** TASK DESCRIPTION **
Lines from the one holding "This screenshot has width=1100, height=825." through the end of the entries, inclusive, form the whole output; reproduce them exactly and omit pictures.

** MATERIAL FOR THIS EXERCISE **

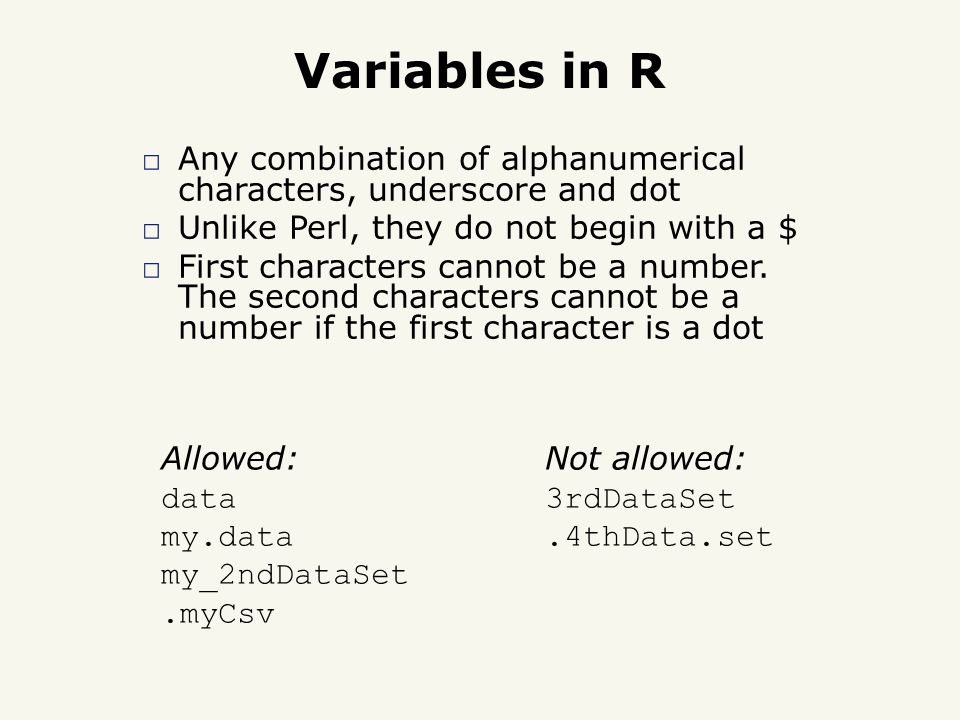This screenshot has height=720, width=960.
Task: Click the dollar sign character
Action: 787,228
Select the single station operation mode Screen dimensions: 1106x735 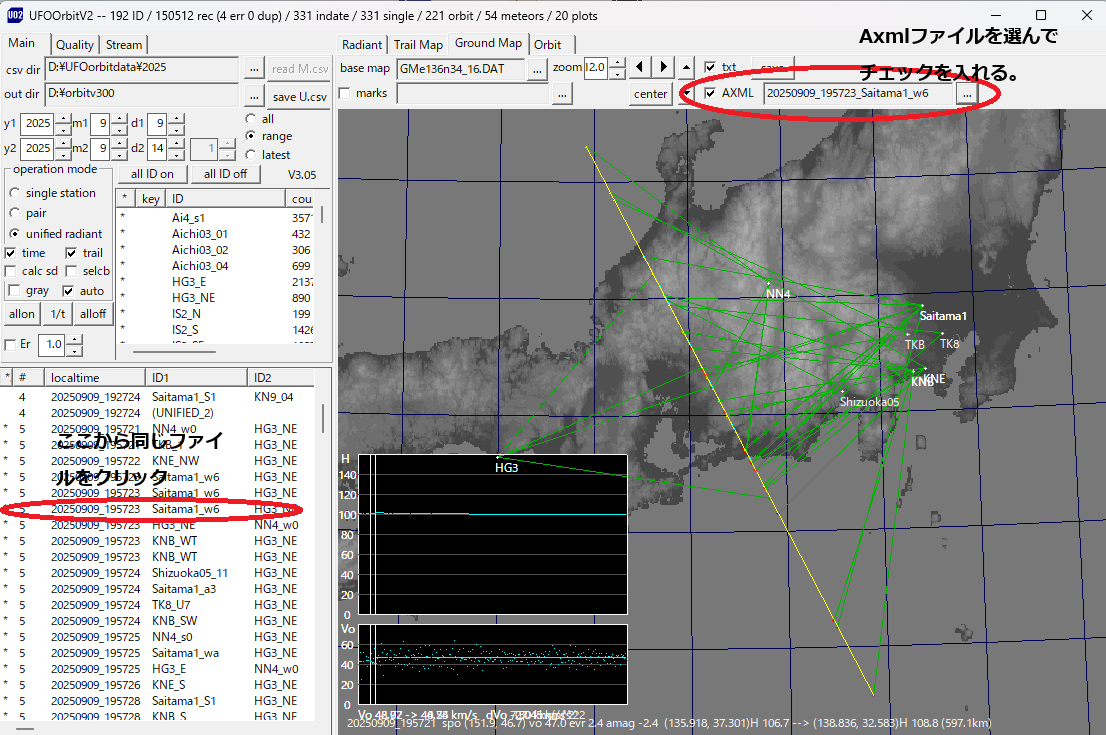point(15,193)
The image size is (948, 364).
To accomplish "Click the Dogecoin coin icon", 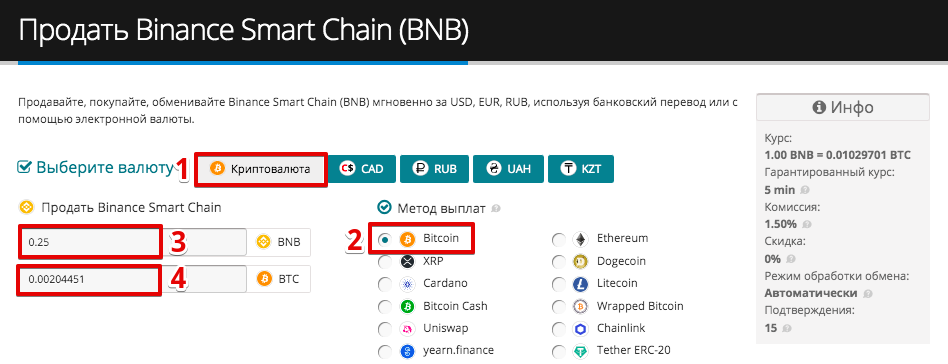I will click(x=580, y=262).
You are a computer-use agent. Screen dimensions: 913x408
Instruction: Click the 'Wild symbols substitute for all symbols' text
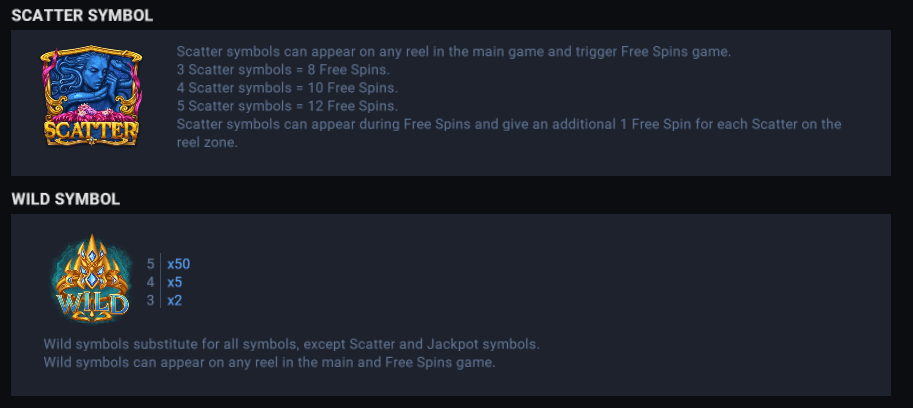coord(292,344)
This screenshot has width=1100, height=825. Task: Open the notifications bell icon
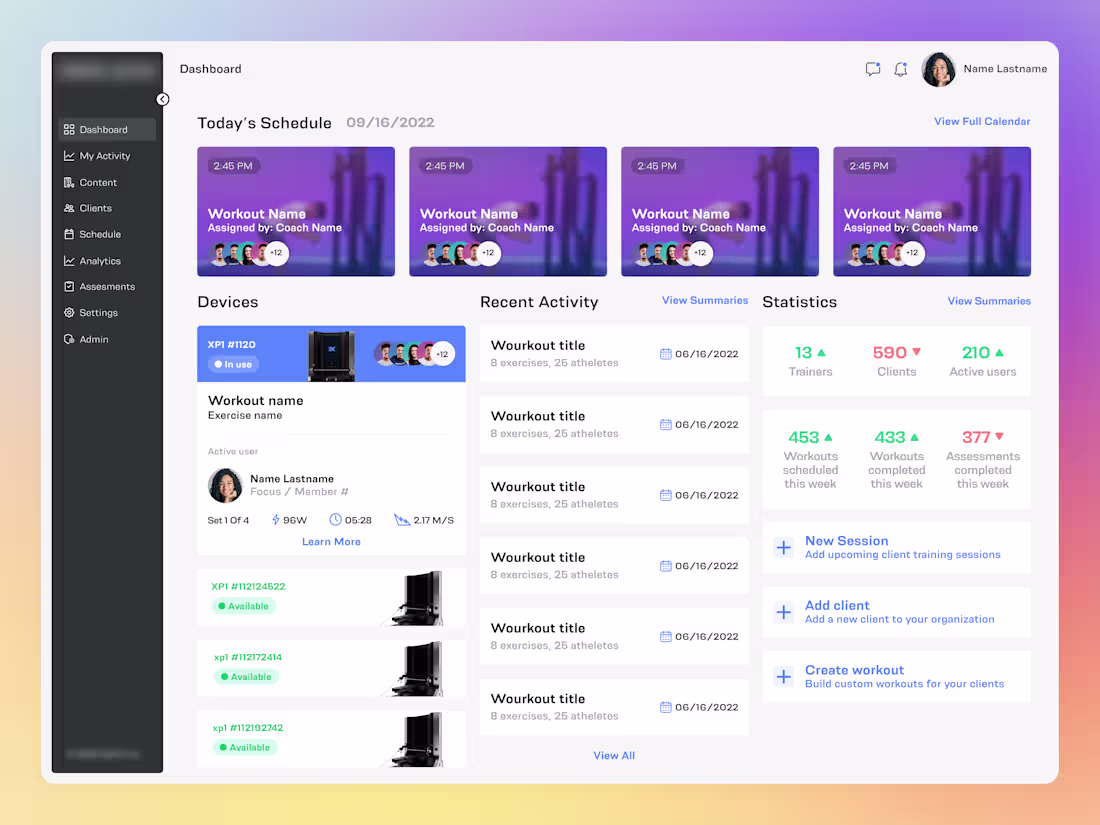click(x=901, y=69)
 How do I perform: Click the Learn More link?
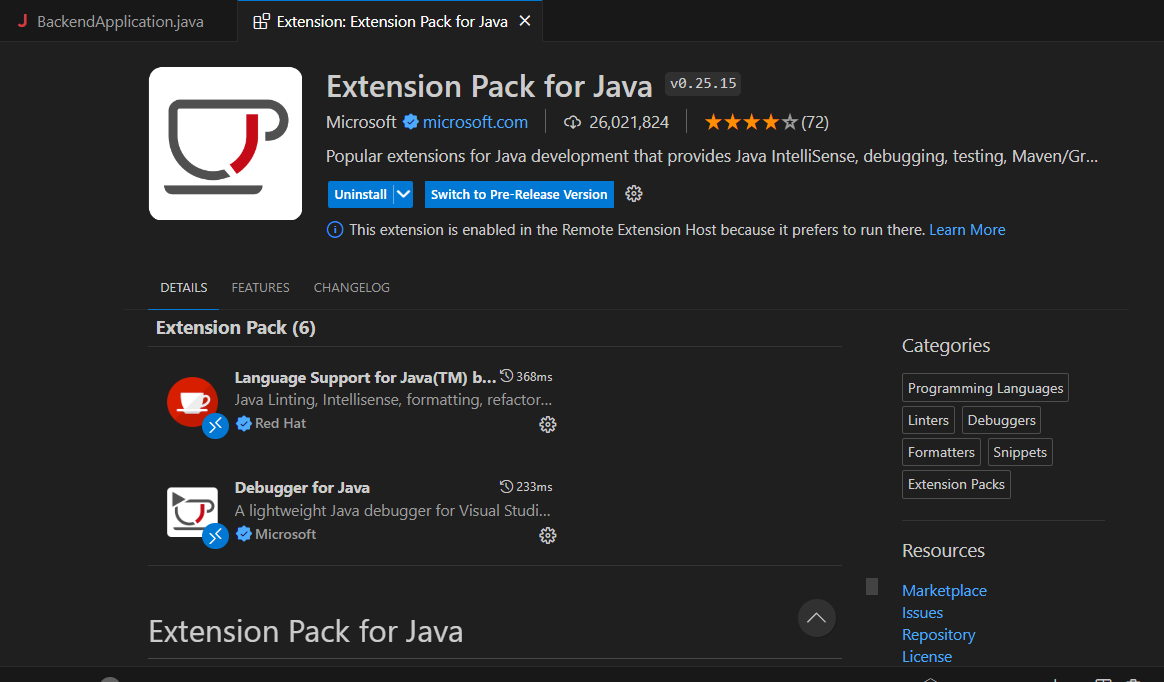pyautogui.click(x=967, y=230)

** RESULT FOR THIS EXERCISE **
This screenshot has width=1100, height=825. Task: Open the notifications bell icon
click(x=901, y=69)
 How do I perform: Click the Learn More link?
pyautogui.click(x=967, y=230)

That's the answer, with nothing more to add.